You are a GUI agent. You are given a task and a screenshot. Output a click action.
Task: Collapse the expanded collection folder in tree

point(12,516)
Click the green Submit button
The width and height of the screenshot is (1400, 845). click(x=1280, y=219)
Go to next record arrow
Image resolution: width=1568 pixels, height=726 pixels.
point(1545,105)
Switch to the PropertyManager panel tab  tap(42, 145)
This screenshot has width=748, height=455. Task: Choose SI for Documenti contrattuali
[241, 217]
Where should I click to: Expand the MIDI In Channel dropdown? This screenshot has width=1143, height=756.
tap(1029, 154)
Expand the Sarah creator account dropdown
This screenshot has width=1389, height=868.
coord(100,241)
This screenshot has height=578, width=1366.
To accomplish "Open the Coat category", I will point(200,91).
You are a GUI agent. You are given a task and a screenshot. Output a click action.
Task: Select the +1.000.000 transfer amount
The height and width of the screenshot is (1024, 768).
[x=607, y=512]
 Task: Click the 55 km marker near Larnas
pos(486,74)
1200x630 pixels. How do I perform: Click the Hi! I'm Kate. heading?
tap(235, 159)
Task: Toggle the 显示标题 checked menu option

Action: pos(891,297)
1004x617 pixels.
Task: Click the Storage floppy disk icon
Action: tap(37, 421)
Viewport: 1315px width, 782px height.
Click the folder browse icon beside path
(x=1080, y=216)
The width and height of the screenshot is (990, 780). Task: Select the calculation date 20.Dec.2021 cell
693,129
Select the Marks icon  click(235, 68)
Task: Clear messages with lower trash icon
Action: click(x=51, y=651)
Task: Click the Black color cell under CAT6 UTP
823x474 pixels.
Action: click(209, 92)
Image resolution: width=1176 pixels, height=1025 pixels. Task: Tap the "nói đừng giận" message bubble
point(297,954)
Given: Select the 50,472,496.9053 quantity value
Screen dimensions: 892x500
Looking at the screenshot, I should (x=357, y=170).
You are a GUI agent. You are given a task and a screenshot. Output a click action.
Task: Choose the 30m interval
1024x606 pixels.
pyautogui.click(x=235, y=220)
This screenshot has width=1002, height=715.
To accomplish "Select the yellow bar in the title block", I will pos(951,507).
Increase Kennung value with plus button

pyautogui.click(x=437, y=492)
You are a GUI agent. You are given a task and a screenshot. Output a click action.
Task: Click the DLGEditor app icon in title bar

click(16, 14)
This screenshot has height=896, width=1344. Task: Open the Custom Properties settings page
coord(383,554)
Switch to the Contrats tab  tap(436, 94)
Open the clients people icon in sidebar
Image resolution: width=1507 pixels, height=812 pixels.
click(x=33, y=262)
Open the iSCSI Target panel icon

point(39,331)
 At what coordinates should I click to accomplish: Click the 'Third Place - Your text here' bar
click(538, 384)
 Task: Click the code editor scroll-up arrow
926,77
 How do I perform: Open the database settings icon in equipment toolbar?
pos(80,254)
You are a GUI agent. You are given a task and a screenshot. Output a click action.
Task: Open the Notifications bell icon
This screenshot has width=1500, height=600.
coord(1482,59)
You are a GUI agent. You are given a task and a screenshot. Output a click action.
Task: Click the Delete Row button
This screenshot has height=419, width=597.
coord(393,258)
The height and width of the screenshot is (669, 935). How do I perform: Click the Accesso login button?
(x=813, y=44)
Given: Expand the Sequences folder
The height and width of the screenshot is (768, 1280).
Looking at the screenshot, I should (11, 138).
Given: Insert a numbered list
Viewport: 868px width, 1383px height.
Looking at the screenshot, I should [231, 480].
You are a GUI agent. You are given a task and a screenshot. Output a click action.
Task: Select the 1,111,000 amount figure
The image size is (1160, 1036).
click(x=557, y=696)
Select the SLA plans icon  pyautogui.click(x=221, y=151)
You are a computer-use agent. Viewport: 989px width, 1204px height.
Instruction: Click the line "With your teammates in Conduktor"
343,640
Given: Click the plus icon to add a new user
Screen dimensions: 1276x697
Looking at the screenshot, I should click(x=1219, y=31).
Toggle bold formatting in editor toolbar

################

## THE EXERCISE:
Please repeat the data above, swapping "GUI agent" for "interface agent" wherever it appears and leaving everything else untouched.

## THE RESPONSE:
You are a interface agent. You are given a task and a screenshot. Output a click action.
Task: Collapse the expanded collection folder in tree

point(12,516)
Click the green Submit button
The width and height of the screenshot is (1400, 845). click(x=1280, y=219)
Go to next record arrow
Image resolution: width=1568 pixels, height=726 pixels.
point(1545,105)
Switch to the PropertyManager panel tab  tap(42, 145)
This screenshot has width=748, height=455. Task: Choose SI for Documenti contrattuali
[241, 217]
Where should I click to: Expand the MIDI In Channel dropdown? This screenshot has width=1143, height=756.
tap(1029, 154)
Expand the Sarah creator account dropdown
This screenshot has width=1389, height=868.
coord(100,241)
This screenshot has height=578, width=1366.
To accomplish "Open the Coat category", I will point(200,91).
You are a interface agent. You are given a task and a screenshot. Output a click action.
Task: Select the +1.000.000 transfer amount
The height and width of the screenshot is (1024, 768).
[x=607, y=512]
 Task: Click the 55 km marker near Larnas
pos(486,74)
1200x630 pixels. How do I perform: Click the Hi! I'm Kate. heading?
tap(235, 159)
Task: Toggle the 显示标题 checked menu option

Action: pos(891,297)
1004x617 pixels.
Task: Click the Storage floppy disk icon
Action: tap(37, 421)
Viewport: 1315px width, 782px height.
Click the folder browse icon beside path
(x=1080, y=216)
The width and height of the screenshot is (990, 780). Task: Select the calculation date 20.Dec.2021 cell
693,129
Select the Marks icon  click(235, 68)
Task: Clear messages with lower trash icon
Action: click(x=51, y=651)
Task: Click the Black color cell under CAT6 UTP
823x474 pixels.
Action: click(209, 92)
Image resolution: width=1176 pixels, height=1025 pixels. Task: Tap the "nói đừng giận" message bubble
point(297,954)
Given: Select the 50,472,496.9053 quantity value
Screen dimensions: 892x500
Looking at the screenshot, I should (x=357, y=170).
You are a interface agent. You are given a task and a screenshot. Output a click action.
Task: Choose the 30m interval
1024x606 pixels.
pyautogui.click(x=235, y=220)
This screenshot has width=1002, height=715.
To accomplish "Select the yellow bar in the title block", I will pos(951,507).
Increase Kennung value with plus button

pyautogui.click(x=437, y=492)
You are a interface agent. You are given a task and a screenshot. Output a click action.
Task: Click the DLGEditor app icon in title bar

click(16, 14)
This screenshot has height=896, width=1344. Task: Open the Custom Properties settings page
coord(383,554)
Switch to the Contrats tab  tap(436, 94)
Open the clients people icon in sidebar
Image resolution: width=1507 pixels, height=812 pixels.
click(x=33, y=262)
Open the iSCSI Target panel icon

point(39,331)
 At what coordinates should I click to accomplish: Click the 'Third Place - Your text here' bar
click(538, 384)
 Task: Click the code editor scroll-up arrow
926,77
 How do I perform: Open the database settings icon in equipment toolbar?
pos(80,254)
You are a interface agent. You are given a task and a screenshot. Output a click action.
Task: Open the Notifications bell icon
This screenshot has width=1500, height=600.
coord(1482,59)
You are a interface agent. You are given a task and a screenshot. Output a click action.
Task: Click the Delete Row button
This screenshot has height=419, width=597.
coord(393,258)
The height and width of the screenshot is (669, 935). How do I perform: Click the Accesso login button?
(x=813, y=44)
Given: Expand the Sequences folder
The height and width of the screenshot is (768, 1280).
Looking at the screenshot, I should (11, 138).
Given: Insert a numbered list
Viewport: 868px width, 1383px height.
Looking at the screenshot, I should [231, 480].
You are a interface agent. You are given a task and a screenshot. Output a click action.
Task: Select the 1,111,000 amount figure
The image size is (1160, 1036).
click(x=557, y=696)
Select the SLA plans icon  pyautogui.click(x=221, y=151)
You are a computer-use agent. Viewport: 989px width, 1204px height.
Instruction: Click the line "With your teammates in Conduktor"
343,640
Given: Click the plus icon to add a new user
Screen dimensions: 1276x697
Looking at the screenshot, I should click(x=1219, y=31).
Toggle bold formatting in editor toolbar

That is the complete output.